*Task prompt:*
For this exercise, restate the data below with no change at all.
##### Data provided
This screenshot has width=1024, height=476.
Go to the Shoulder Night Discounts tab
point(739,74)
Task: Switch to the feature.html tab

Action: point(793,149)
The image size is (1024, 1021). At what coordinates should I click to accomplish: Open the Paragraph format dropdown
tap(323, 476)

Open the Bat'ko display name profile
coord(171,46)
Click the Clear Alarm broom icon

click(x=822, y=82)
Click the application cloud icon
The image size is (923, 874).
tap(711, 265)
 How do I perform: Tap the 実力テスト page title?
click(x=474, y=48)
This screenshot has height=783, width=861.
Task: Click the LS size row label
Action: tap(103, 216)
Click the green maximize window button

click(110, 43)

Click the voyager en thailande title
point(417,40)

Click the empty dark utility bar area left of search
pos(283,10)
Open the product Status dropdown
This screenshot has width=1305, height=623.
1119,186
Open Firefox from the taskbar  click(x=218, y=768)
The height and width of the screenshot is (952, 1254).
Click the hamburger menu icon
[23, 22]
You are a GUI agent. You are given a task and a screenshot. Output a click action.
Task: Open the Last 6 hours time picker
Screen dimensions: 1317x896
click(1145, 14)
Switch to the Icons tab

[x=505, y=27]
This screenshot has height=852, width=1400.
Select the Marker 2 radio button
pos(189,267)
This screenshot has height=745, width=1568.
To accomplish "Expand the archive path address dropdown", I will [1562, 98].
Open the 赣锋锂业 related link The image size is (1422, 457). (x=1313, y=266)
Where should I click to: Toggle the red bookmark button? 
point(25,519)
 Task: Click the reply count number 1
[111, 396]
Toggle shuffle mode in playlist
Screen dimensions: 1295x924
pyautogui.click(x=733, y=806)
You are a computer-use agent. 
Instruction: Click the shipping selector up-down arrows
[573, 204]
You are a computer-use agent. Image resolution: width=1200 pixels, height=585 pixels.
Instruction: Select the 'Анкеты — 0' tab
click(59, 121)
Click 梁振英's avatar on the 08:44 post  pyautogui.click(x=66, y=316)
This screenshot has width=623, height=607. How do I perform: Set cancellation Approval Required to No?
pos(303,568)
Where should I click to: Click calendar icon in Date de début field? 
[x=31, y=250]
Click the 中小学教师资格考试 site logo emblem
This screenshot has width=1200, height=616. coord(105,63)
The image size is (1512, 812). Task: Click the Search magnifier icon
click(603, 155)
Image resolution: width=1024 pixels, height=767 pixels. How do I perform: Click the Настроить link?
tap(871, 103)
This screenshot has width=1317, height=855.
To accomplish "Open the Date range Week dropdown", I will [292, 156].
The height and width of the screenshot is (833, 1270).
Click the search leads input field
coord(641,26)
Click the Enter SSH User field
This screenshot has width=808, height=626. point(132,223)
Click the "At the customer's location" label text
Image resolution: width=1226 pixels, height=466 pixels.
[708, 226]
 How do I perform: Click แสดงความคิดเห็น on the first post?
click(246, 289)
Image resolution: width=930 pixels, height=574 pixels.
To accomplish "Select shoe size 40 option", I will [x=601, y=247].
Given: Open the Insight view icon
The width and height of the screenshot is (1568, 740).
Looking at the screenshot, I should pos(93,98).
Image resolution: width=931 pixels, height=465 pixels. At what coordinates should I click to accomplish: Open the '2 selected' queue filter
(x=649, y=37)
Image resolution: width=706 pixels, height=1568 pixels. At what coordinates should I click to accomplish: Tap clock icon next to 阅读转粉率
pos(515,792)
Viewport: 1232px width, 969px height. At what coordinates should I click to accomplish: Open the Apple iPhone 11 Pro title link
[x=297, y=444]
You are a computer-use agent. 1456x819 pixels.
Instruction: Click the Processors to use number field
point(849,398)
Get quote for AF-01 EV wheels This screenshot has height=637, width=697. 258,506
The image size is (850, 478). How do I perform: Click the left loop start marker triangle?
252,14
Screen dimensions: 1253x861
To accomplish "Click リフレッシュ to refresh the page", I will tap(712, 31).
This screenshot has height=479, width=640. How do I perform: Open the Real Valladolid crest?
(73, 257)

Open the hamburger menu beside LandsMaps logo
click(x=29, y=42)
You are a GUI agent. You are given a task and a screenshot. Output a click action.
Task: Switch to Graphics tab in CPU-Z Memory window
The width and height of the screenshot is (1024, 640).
##########
*Reply:*
This screenshot has width=1024, height=476.
Go to the Shoulder Night Discounts tab
point(739,74)
Task: Switch to the feature.html tab

Action: point(793,149)
The image size is (1024, 1021). At what coordinates should I click to accomplish: Open the Paragraph format dropdown
tap(323, 476)

Open the Bat'ko display name profile
coord(171,46)
Click the Clear Alarm broom icon

click(x=822, y=82)
Click the application cloud icon
The image size is (923, 874).
tap(711, 265)
 How do I perform: Tap the 実力テスト page title?
click(x=474, y=48)
This screenshot has height=783, width=861.
Task: Click the LS size row label
Action: tap(103, 216)
Click the green maximize window button

click(110, 43)

Click the voyager en thailande title
point(417,40)

Click the empty dark utility bar area left of search
pos(283,10)
Open the product Status dropdown
This screenshot has width=1305, height=623.
1119,186
Open Firefox from the taskbar  click(x=218, y=768)
The height and width of the screenshot is (952, 1254).
Click the hamburger menu icon
[23, 22]
You are a GUI agent. You are given a task and a screenshot. Output a click action.
Task: Open the Last 6 hours time picker
Screen dimensions: 1317x896
click(1145, 14)
Switch to the Icons tab

[x=505, y=27]
This screenshot has height=852, width=1400.
Select the Marker 2 radio button
pos(189,267)
This screenshot has height=745, width=1568.
To accomplish "Expand the archive path address dropdown", I will [1562, 98].
Open the 赣锋锂业 related link The image size is (1422, 457). (x=1313, y=266)
Where should I click to: Toggle the red bookmark button? 
point(25,519)
 Task: Click the reply count number 1
[111, 396]
Toggle shuffle mode in playlist
Screen dimensions: 1295x924
pyautogui.click(x=733, y=806)
You are a computer-use agent. 
Instruction: Click the shipping selector up-down arrows
[573, 204]
You are a computer-use agent. Image resolution: width=1200 pixels, height=585 pixels.
Instruction: Select the 'Анкеты — 0' tab
click(59, 121)
Click 梁振英's avatar on the 08:44 post  pyautogui.click(x=66, y=316)
This screenshot has width=623, height=607. How do I perform: Set cancellation Approval Required to No?
pos(303,568)
Where should I click to: Click calendar icon in Date de début field? 
[x=31, y=250]
Click the 中小学教师资格考试 site logo emblem
This screenshot has width=1200, height=616. coord(105,63)
The image size is (1512, 812). Task: Click the Search magnifier icon
click(603, 155)
Image resolution: width=1024 pixels, height=767 pixels. How do I perform: Click the Настроить link?
tap(871, 103)
This screenshot has width=1317, height=855.
To accomplish "Open the Date range Week dropdown", I will [292, 156].
The height and width of the screenshot is (833, 1270).
Click the search leads input field
coord(641,26)
Click the Enter SSH User field
This screenshot has width=808, height=626. point(132,223)
Click the "At the customer's location" label text
Image resolution: width=1226 pixels, height=466 pixels.
[708, 226]
 How do I perform: Click แสดงความคิดเห็น on the first post?
click(246, 289)
Image resolution: width=930 pixels, height=574 pixels.
To accomplish "Select shoe size 40 option", I will [x=601, y=247].
Given: Open the Insight view icon
The width and height of the screenshot is (1568, 740).
Looking at the screenshot, I should pos(93,98).
Image resolution: width=931 pixels, height=465 pixels. At what coordinates should I click to accomplish: Open the '2 selected' queue filter
(x=649, y=37)
Image resolution: width=706 pixels, height=1568 pixels. At what coordinates should I click to accomplish: Tap clock icon next to 阅读转粉率
pos(515,792)
Viewport: 1232px width, 969px height. At what coordinates should I click to accomplish: Open the Apple iPhone 11 Pro title link
[x=297, y=444]
You are a computer-use agent. 1456x819 pixels.
Instruction: Click the Processors to use number field
point(849,398)
Get quote for AF-01 EV wheels This screenshot has height=637, width=697. 258,506
The image size is (850, 478). How do I perform: Click the left loop start marker triangle?
252,14
Screen dimensions: 1253x861
To accomplish "Click リフレッシュ to refresh the page", I will tap(712, 31).
This screenshot has height=479, width=640. How do I perform: Open the Real Valladolid crest?
(73, 257)

Open the hamburger menu beside LandsMaps logo
click(x=29, y=42)
You are a GUI agent. You are given a task and a screenshot. Output a click action.
Task: Switch to Graphics tab in CPU-Z Memory window
The width and height of the screenshot is (1024, 640).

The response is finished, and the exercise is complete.